Quando un lavoro ben fatto diventa anche cool, a 80 anni

Ho pochissimi oggetti del desiderio. Ma quello più longevo è senza l’altro la macchina da scrivere. L’ho desiderata tantissimo, fin da bambina, per riceverla poi in tarda adolescenza già elettronica, sostituita poi nel giro di pochissimo da un personal computer.

Ma l’amore per l’oggetto rimane, lo trovo bellissimo, esteticamente meraviglioso e funzionalmente sexy allo stesso tempo, con quei tasti sospesi su cui battere le dita, fare rumore, sentire letteralmente il prendere forma di un pensiero.

La tastiera di un pc, di un iPad, di un portatile – spiace dirlo – non avrà mai quella dimensione meccanica che – grazie al vuoto sottostante e alle stanghette metalliche – dona un piacere specifico a chi scrive (o almeno, a me).
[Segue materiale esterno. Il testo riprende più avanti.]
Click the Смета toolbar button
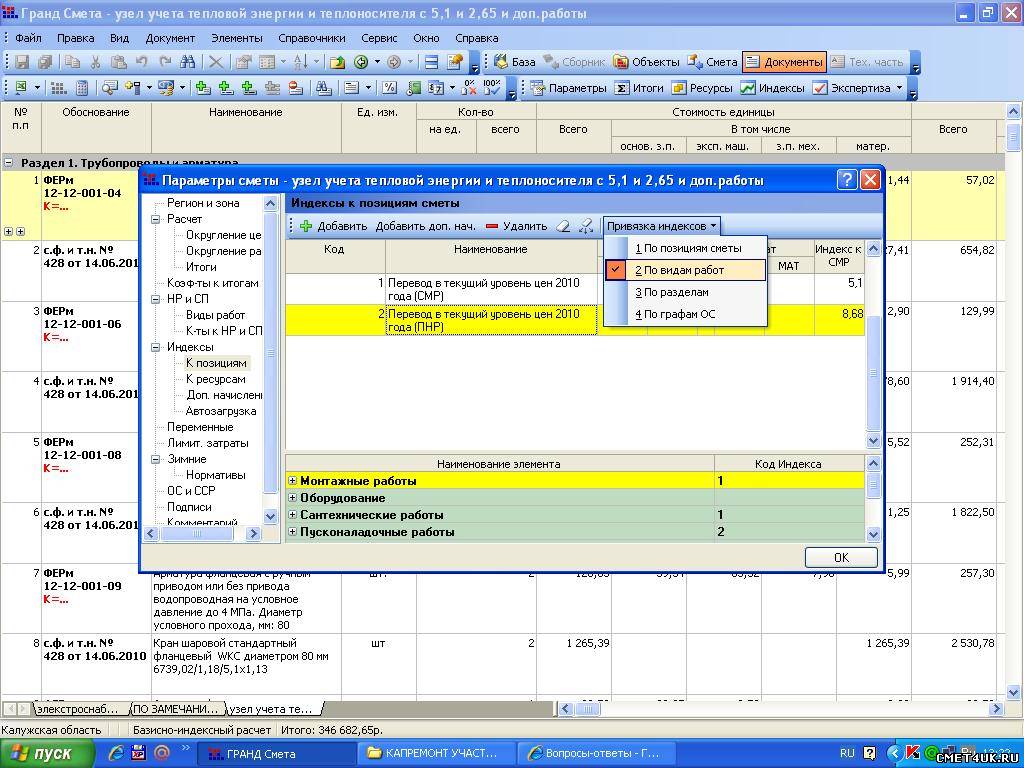Viewport: 1024px width, 768px height. coord(712,62)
Qualche giorno fa sono stata ospite a Ivrea al convegno Innovability Land, dove ho ritrovato persone che stimo e con cui mi piace stare e confrontarmi, e ho avuto modo di parlare di lavoro come chiave di sostenibilità per le persone, le aziende, la società.
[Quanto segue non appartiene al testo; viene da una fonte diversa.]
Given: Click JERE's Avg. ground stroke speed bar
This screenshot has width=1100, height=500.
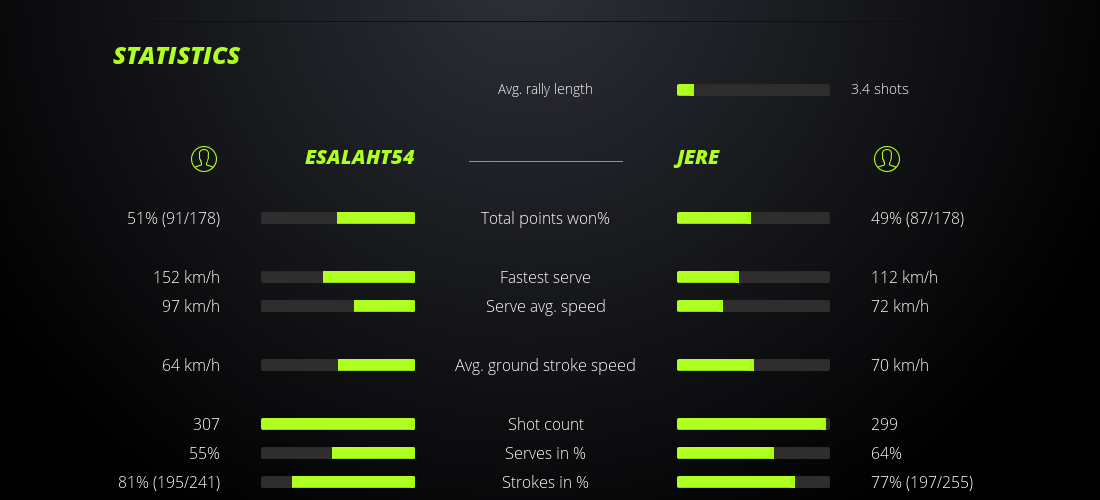Looking at the screenshot, I should coord(753,365).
L’ho fatto dentro a una ex Officina Olivetti, e parlare di quei temi in quel posto preciso non ha potuto che riempirmi di emozioni (oltre che di una qualche forma di sindrome dell’impostore, naturalmente, ma questa è un’altra storia).

Al di là dell’evento, ci è stata offerta la possibilità di una visita guidata ai luoghi olivettiani, e due sono le cose che più mi hanno colpito.

La prima è che – in maniera molto simile alla mia città di origine – anche a Ivrea si è costruita una città attorno a un’industria familiare, e si sono strutturati tutta una serie di servizi a favore del cittadino / lavoratore, in contesti architettonici di rara bellezza e avanguardia.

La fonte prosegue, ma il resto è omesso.